I also heard them say they wanted me to get away. They had a reason. But when they said it their voices became quiet and I couldn’t hear what it was. It troubled me for nights. Soon I came to the understanding they were right. There was no way an assassin would let two people from the same household escape, and my parents had chosen me. It was an easy option because I was twelve and my sister was only two. She wouldn't have been able to make it on her own. In the end, it was better she died with my parents, with her family, rather than alone.” Her head began to pound as all the pain came back, all the memories and fears. She felt all she was doing was babbling. But all her words, no matter how jumbled, seemed to be her true feelings.
“I still can't understand how you can forgive me so easily. I took your whole world from you.” He bowed his head in shame.
“But you opened up a new world for me to see.”
“The world I opened is one of blood, pain, and suffering.”
“Not all of it. You've shown me things I never would have seen.” She placed her hand under his chin to lift his gaze to meet hers.
“What have I shown you that is so amazing you would forgive a murderer?”

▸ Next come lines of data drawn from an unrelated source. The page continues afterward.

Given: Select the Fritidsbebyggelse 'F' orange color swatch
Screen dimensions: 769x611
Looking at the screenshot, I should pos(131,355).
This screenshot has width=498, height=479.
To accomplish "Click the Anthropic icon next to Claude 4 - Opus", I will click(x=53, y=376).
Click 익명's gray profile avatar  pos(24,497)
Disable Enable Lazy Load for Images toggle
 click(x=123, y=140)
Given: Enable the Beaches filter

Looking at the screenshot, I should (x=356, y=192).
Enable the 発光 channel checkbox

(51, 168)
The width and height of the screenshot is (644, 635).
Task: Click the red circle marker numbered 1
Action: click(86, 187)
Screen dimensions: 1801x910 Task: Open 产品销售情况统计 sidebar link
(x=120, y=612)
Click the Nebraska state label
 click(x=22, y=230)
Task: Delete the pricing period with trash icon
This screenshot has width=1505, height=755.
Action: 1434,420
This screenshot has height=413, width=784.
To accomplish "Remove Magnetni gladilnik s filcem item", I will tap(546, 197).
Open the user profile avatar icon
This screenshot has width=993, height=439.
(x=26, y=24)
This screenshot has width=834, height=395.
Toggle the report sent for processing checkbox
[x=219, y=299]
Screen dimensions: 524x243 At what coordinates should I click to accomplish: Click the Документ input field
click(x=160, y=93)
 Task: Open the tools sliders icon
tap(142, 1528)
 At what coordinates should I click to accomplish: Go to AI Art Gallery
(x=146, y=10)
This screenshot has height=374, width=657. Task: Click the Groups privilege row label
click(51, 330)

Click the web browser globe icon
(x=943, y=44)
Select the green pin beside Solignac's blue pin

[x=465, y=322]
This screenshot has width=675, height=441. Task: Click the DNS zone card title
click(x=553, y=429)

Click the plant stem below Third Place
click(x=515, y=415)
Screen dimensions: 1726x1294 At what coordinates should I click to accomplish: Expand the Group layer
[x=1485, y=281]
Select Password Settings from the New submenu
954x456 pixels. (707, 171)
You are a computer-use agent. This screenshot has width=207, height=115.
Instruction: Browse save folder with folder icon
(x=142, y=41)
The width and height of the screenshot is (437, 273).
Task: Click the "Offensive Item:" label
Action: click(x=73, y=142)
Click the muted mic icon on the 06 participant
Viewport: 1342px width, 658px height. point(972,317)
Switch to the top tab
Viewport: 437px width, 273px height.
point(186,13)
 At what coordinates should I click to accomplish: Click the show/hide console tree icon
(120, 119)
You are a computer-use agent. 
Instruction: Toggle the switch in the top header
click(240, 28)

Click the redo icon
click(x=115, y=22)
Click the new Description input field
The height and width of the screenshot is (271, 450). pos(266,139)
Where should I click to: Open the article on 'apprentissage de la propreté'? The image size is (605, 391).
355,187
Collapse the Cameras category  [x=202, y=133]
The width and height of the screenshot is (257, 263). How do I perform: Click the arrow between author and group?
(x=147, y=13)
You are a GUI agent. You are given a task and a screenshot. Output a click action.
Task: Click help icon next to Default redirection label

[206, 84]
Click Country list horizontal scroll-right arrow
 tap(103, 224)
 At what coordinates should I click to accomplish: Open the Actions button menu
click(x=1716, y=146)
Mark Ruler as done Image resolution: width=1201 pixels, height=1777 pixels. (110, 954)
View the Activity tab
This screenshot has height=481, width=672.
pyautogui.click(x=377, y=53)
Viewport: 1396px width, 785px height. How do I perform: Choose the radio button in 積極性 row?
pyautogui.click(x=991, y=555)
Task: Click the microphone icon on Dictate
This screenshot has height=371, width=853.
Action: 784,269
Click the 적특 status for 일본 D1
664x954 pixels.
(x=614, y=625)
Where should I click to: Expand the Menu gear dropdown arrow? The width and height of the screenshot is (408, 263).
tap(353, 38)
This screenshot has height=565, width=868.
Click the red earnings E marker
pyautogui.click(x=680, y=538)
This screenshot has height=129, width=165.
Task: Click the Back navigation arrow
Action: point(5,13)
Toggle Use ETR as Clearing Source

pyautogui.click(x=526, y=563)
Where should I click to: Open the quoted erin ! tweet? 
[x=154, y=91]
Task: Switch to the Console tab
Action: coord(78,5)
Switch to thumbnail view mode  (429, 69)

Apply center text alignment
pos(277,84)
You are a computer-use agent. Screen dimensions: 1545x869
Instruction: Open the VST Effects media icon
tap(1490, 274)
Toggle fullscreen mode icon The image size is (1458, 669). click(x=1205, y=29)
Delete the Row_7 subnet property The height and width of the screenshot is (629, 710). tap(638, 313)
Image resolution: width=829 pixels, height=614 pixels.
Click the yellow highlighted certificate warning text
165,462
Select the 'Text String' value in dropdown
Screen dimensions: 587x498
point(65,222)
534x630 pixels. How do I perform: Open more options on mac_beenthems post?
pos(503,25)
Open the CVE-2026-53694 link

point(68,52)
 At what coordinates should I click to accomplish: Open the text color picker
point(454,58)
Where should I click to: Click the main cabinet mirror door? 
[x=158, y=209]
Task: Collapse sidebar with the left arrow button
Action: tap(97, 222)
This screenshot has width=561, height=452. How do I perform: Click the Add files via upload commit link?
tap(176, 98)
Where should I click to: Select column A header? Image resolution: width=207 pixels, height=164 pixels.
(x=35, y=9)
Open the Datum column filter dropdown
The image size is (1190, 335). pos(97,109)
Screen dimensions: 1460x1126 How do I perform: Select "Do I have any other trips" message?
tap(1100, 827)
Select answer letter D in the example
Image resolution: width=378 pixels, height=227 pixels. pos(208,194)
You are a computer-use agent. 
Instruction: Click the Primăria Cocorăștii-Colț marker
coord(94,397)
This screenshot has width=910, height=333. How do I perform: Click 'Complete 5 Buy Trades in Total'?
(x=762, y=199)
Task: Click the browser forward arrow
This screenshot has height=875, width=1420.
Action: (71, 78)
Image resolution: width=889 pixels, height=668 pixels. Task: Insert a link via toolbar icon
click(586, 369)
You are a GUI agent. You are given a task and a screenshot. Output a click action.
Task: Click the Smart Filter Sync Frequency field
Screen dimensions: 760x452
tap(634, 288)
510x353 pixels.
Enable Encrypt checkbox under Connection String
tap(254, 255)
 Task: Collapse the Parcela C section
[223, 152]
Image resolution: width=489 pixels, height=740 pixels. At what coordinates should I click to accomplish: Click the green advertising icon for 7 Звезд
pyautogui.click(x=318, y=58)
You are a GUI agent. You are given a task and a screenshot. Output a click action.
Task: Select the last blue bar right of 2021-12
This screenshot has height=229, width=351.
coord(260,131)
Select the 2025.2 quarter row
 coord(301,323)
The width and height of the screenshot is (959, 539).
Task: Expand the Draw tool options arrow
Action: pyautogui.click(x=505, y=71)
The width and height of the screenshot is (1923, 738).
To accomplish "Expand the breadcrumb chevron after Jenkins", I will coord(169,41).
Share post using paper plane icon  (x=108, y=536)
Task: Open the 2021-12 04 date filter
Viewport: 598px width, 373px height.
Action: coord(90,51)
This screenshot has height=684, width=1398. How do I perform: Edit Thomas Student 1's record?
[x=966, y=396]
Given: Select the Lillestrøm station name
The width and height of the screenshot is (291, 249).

“I don't think I can answer that question in a way you can understand.”
“Try, for my sake.”
“Alright, I’ll try. You showed me new happiness. How to find it in all shapes and sizes, and accept what life throws at me no matter what. How important life really is, and how one person can take it away. But the same person can give you a new life and a new happiness.” At this point, Ayame couldn't help but laugh lightly and faintly smile up at him.
“Are you saying that because of me you found something important?”
“Yes, you helped me find myself. I thought when my family died I had died along with them, but you brought me back to life. Somehow you gave me a reason to breathe and keep on living.” She answered him. She thought about all her travels and how she found small joys even working as a servant at her Master's house.
“How can I give anyone a reason for living?”
“Because you are important to me now. And if you died, then I would really be completely alone in this world.”
“If I died, then it would atone for the lives I have stolen.”
“If you died you would disgrace the lives you stole. You need to keep on living to repay your debt to them.”
“How can I live, when all I can do well is take lives?”
“You’ll just have to find something you can do even better.”
“I don’t understand. Why do you care so much for this murderer?”
“That's an easy answer...” She paused, searching for the right words, “because I might have fallen in love with that murderer. I don't care about what you’ve done. No matter how many times you say you’re sorry, or even if I killed you, it will never bring back my family.” He stared at her speechless. “My mother used to say if you hold onto anger then it will consume you. I don’t want to lose myself for revenge. I hope this can make you feel more at ease.” She smiled sweetly, trying to make him feel better.